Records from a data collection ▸
══════

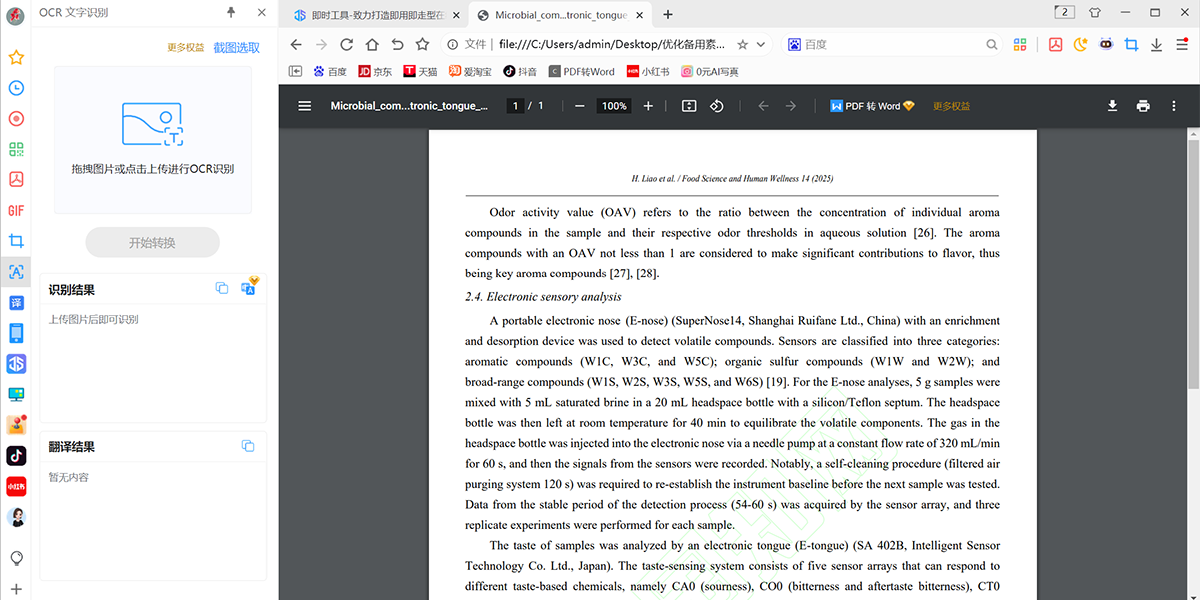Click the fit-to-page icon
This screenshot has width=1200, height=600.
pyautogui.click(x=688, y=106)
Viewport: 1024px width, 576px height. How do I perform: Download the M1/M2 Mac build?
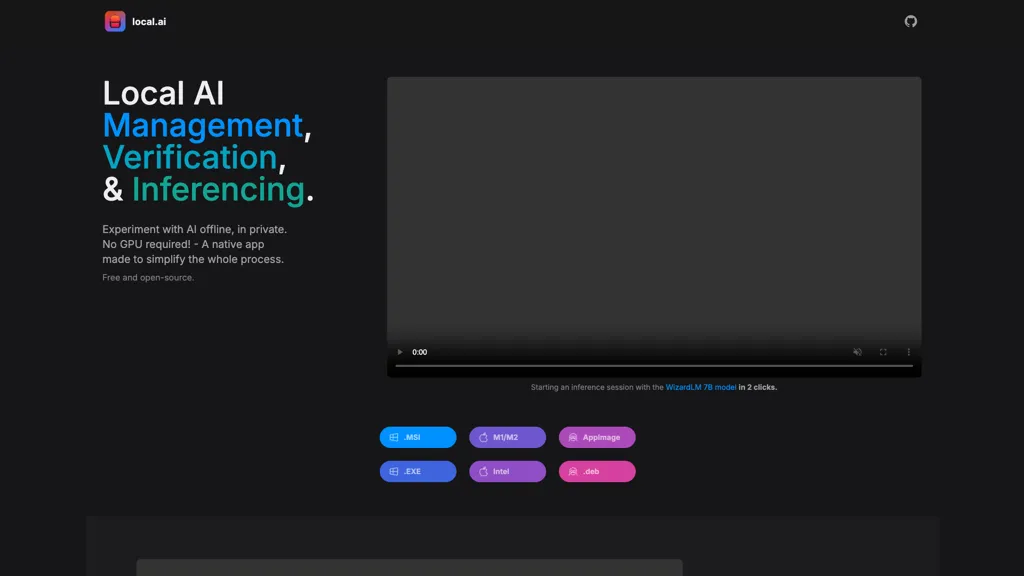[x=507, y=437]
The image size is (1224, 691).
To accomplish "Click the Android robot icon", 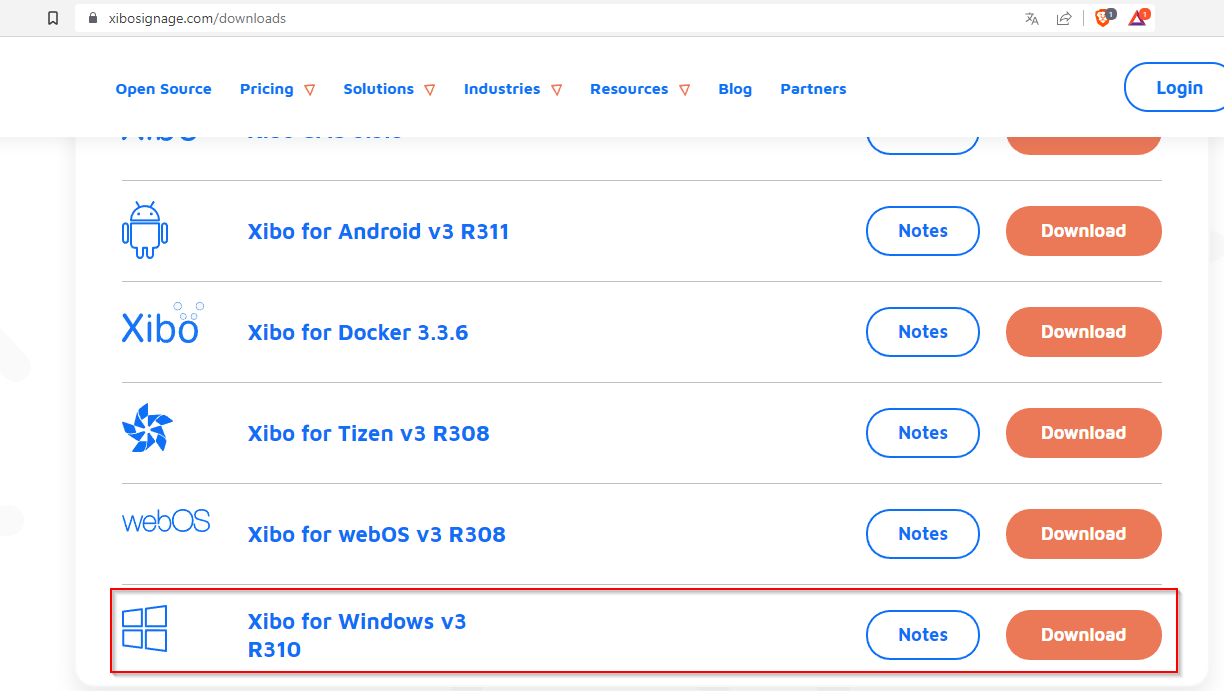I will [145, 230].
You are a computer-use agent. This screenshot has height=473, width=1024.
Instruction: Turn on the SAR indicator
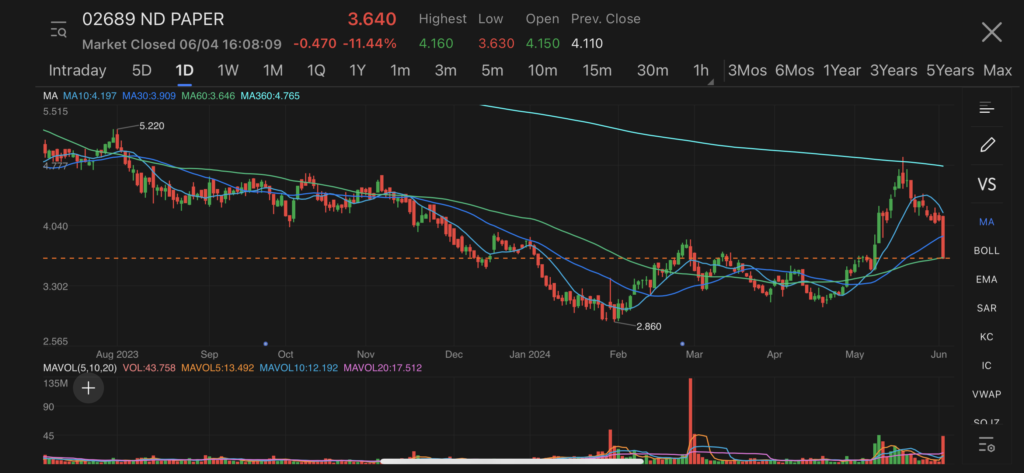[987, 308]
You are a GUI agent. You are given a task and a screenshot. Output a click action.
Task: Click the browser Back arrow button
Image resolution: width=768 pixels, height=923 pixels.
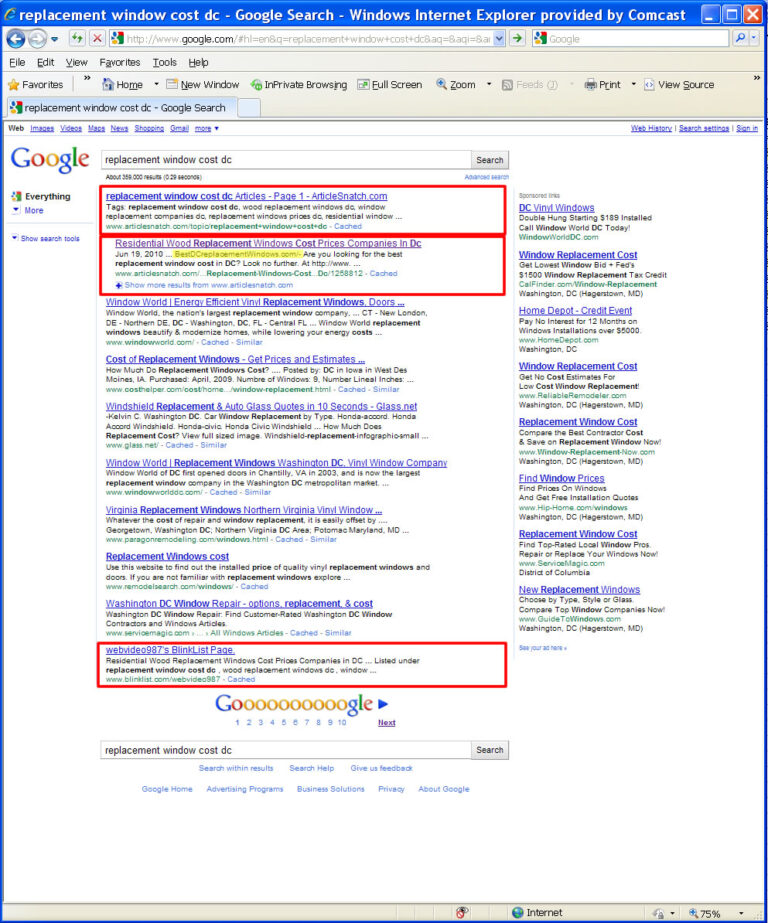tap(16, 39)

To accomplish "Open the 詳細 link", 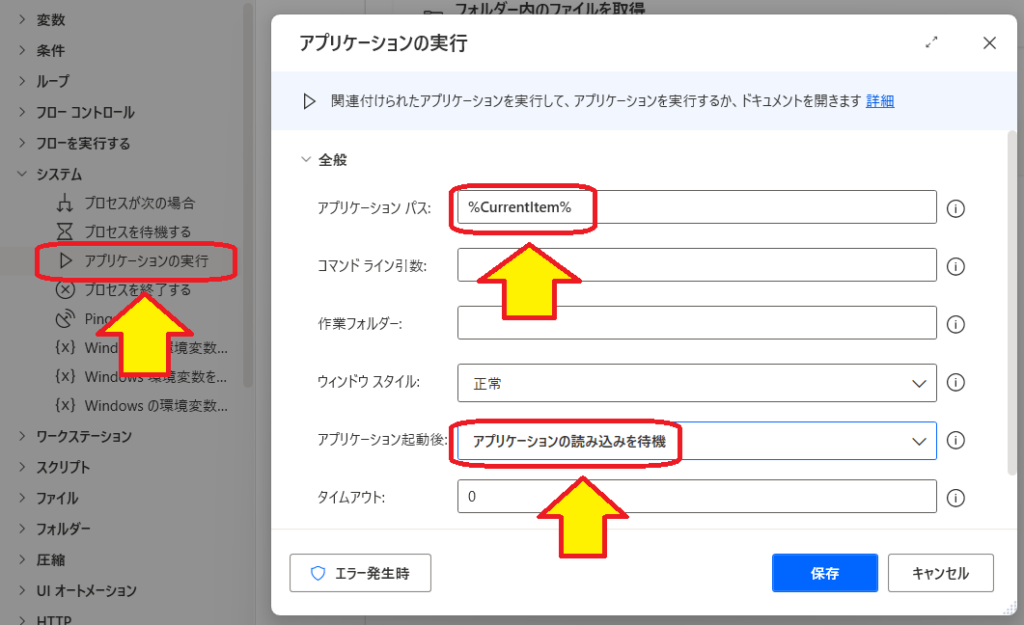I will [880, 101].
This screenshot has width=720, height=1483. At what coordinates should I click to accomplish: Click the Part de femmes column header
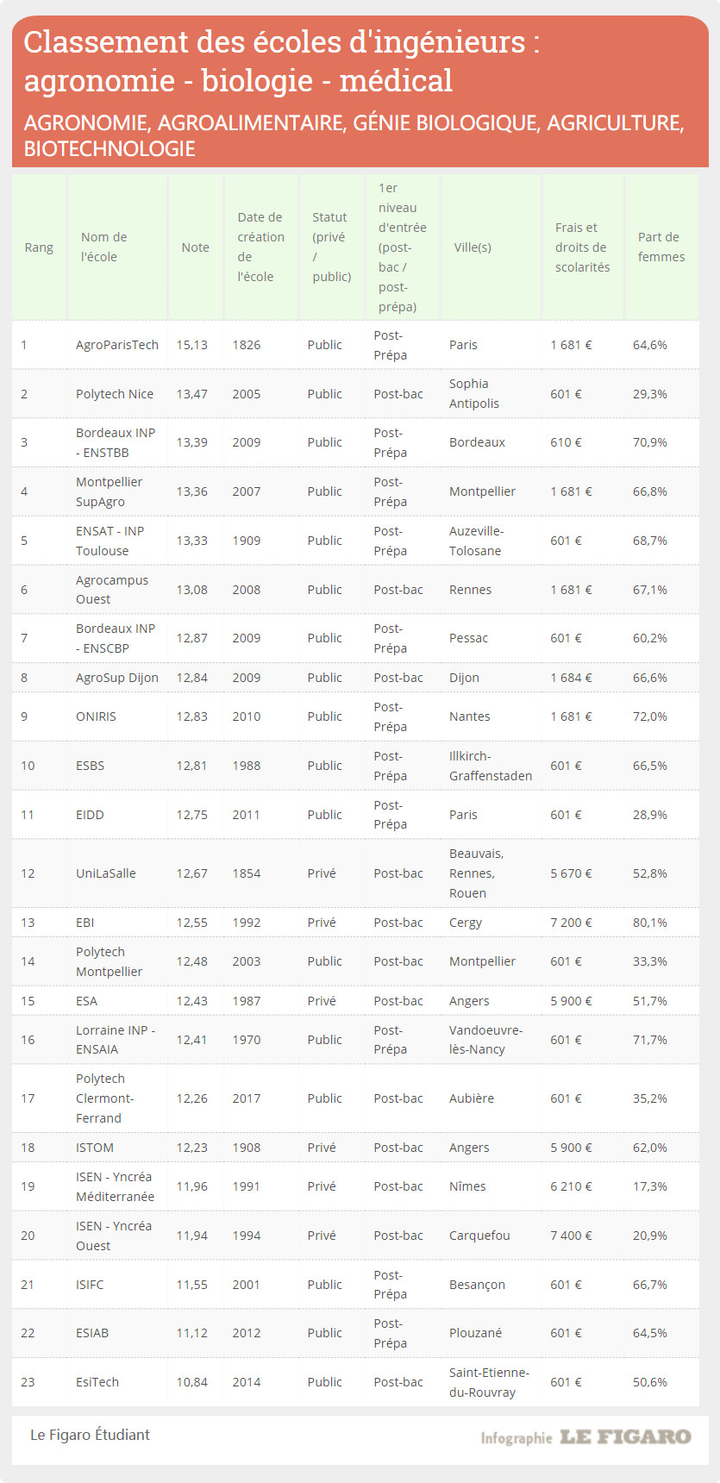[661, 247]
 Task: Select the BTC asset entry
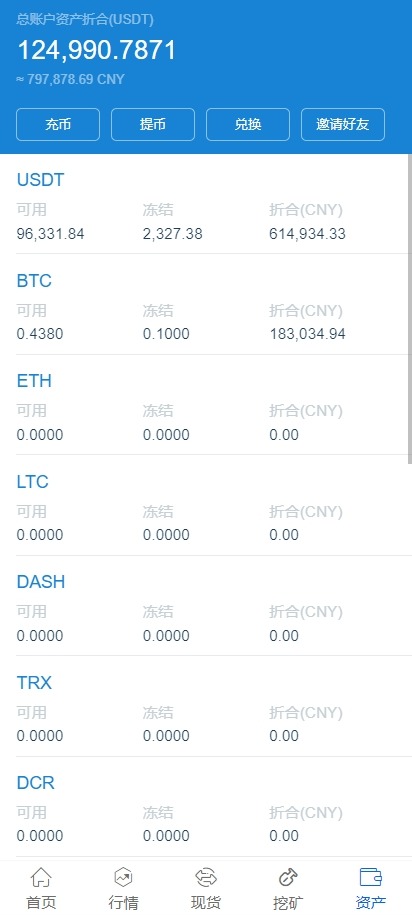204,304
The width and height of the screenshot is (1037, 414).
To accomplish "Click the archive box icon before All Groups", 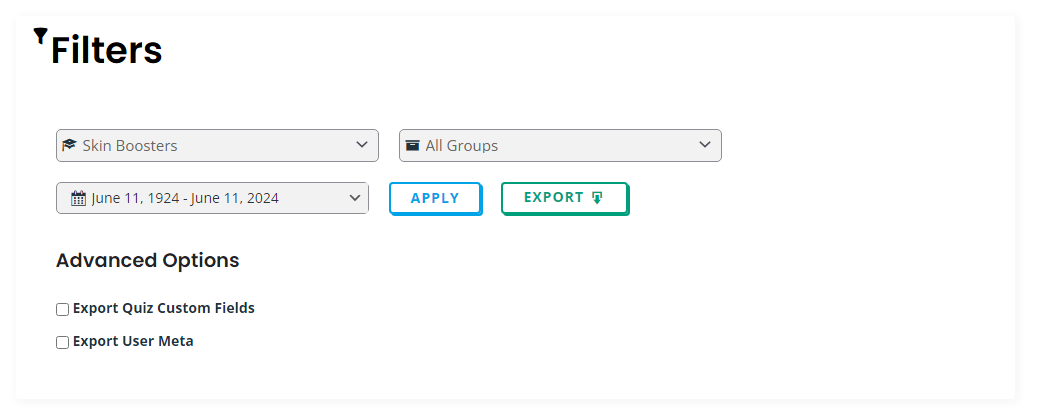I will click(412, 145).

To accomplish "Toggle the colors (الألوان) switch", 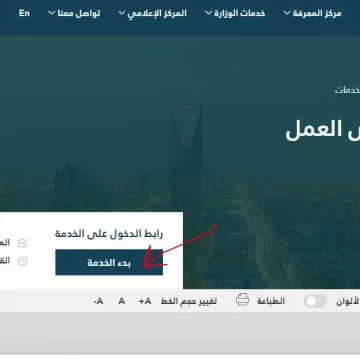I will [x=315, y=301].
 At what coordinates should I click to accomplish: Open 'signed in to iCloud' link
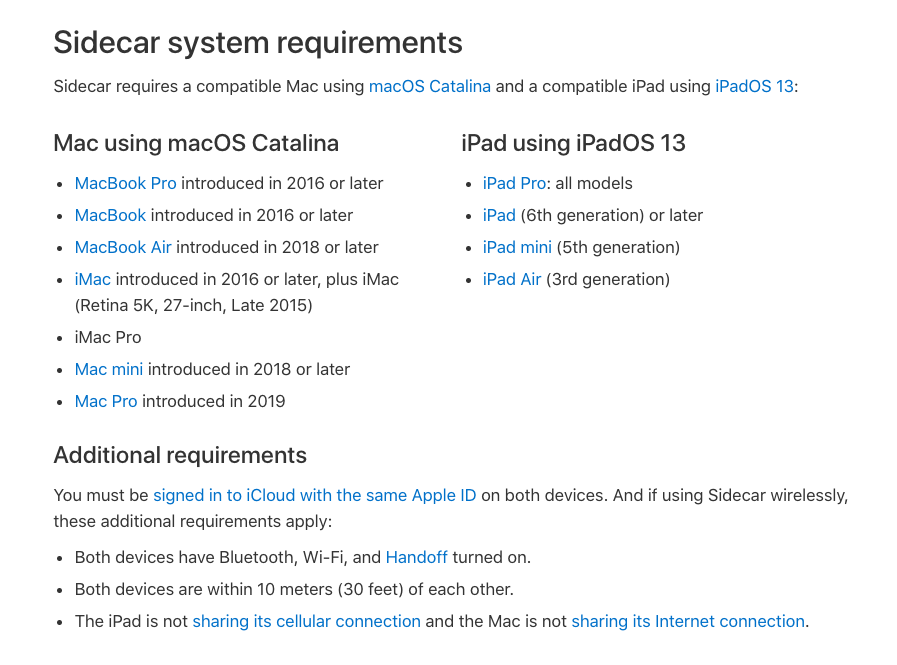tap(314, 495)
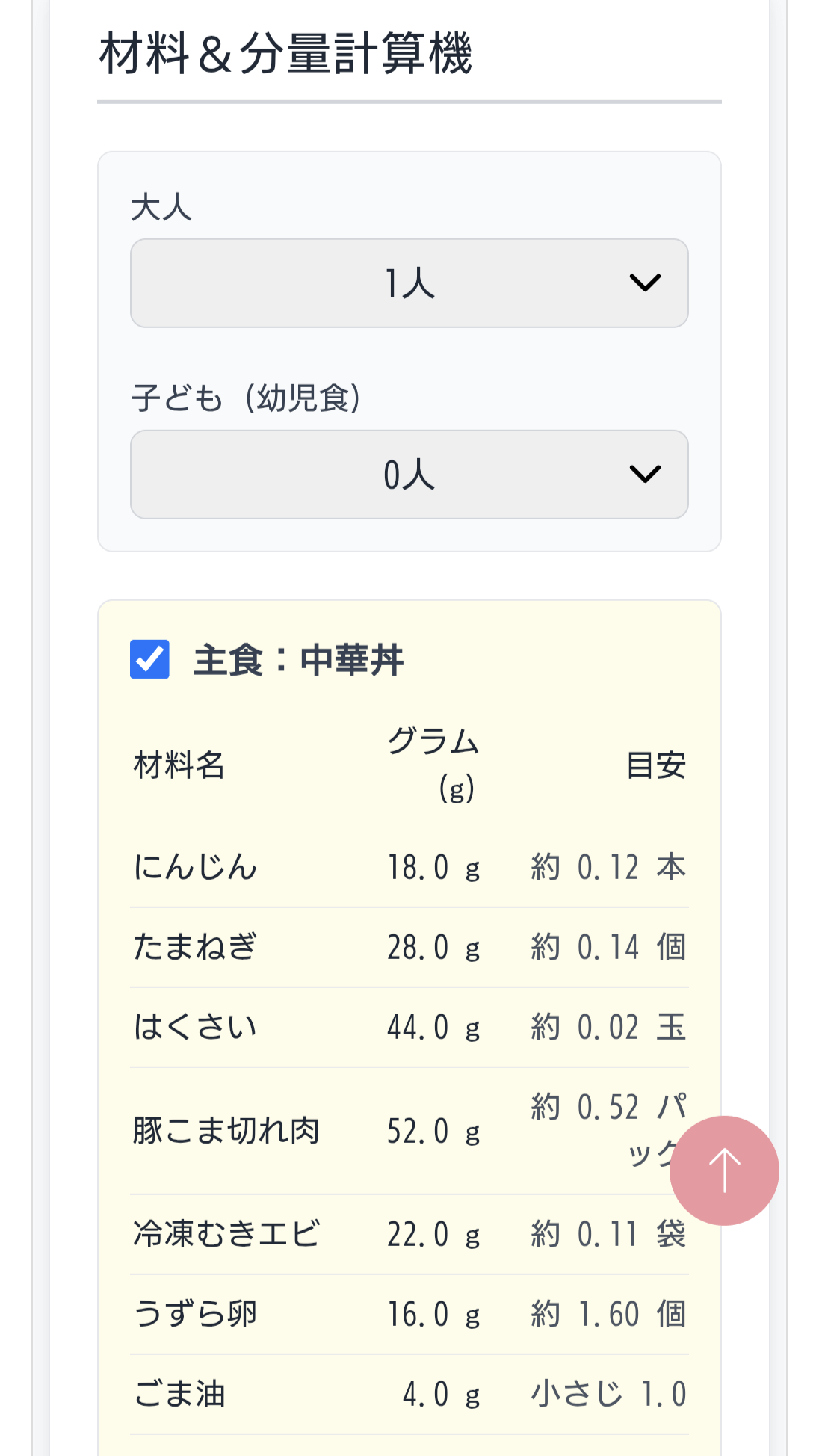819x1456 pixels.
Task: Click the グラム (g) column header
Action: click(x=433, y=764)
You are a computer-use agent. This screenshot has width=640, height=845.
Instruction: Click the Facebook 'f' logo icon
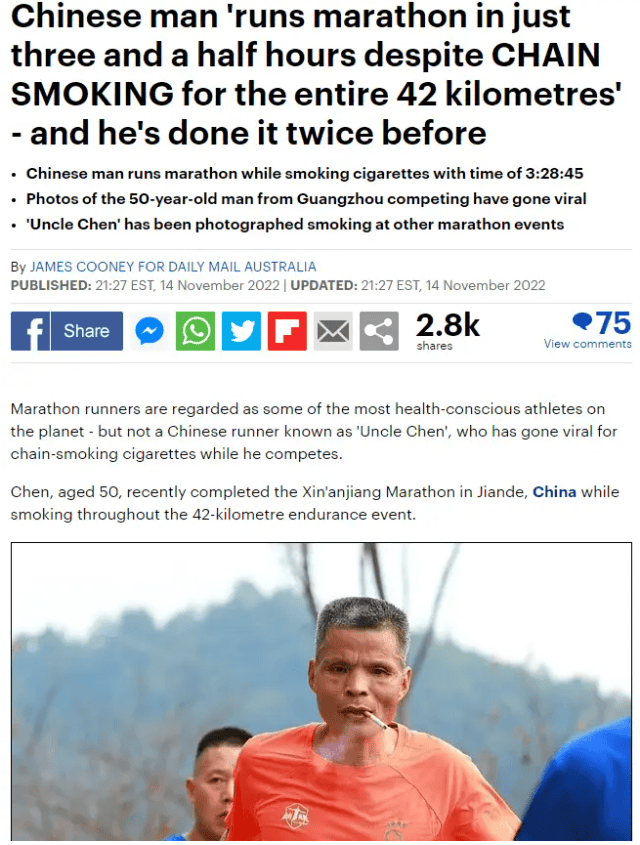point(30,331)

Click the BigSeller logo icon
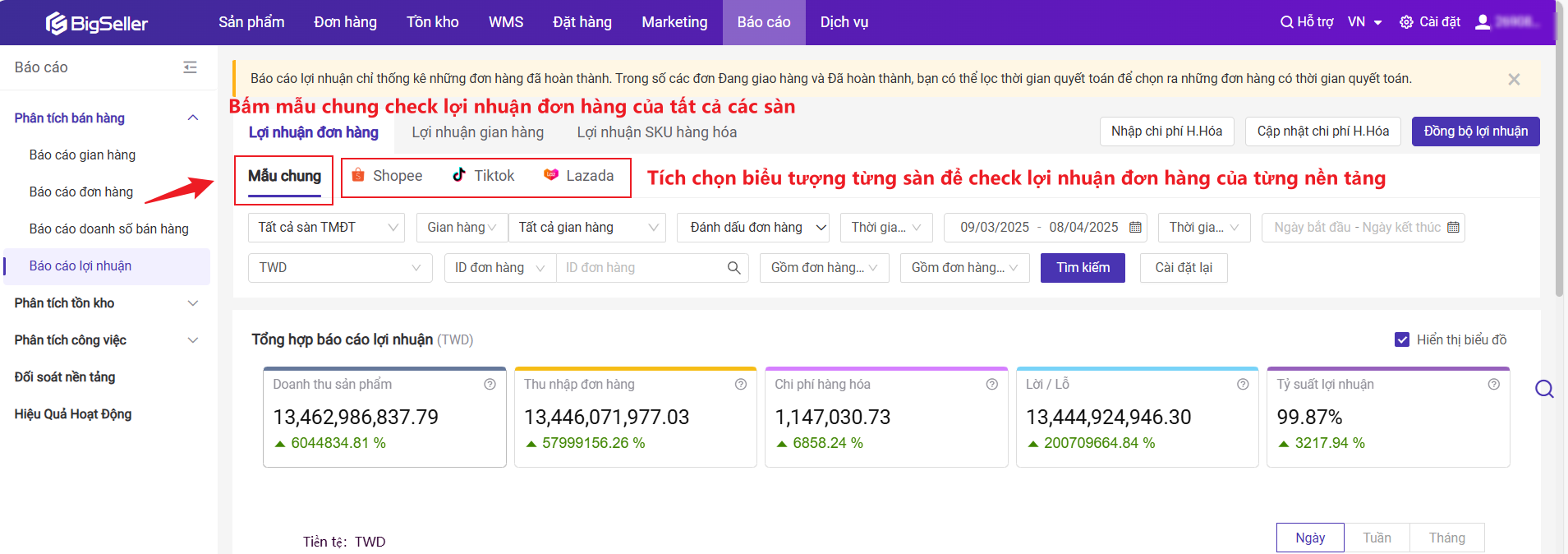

══════

Action item ▸ Out of the records above, pick each line that contains the string "computer".

Answer for this exercise ▸
You are a computer-use agent. This screenshot has height=473, width=1024.
You are a computer-use agent. This screenshot has width=640, height=845.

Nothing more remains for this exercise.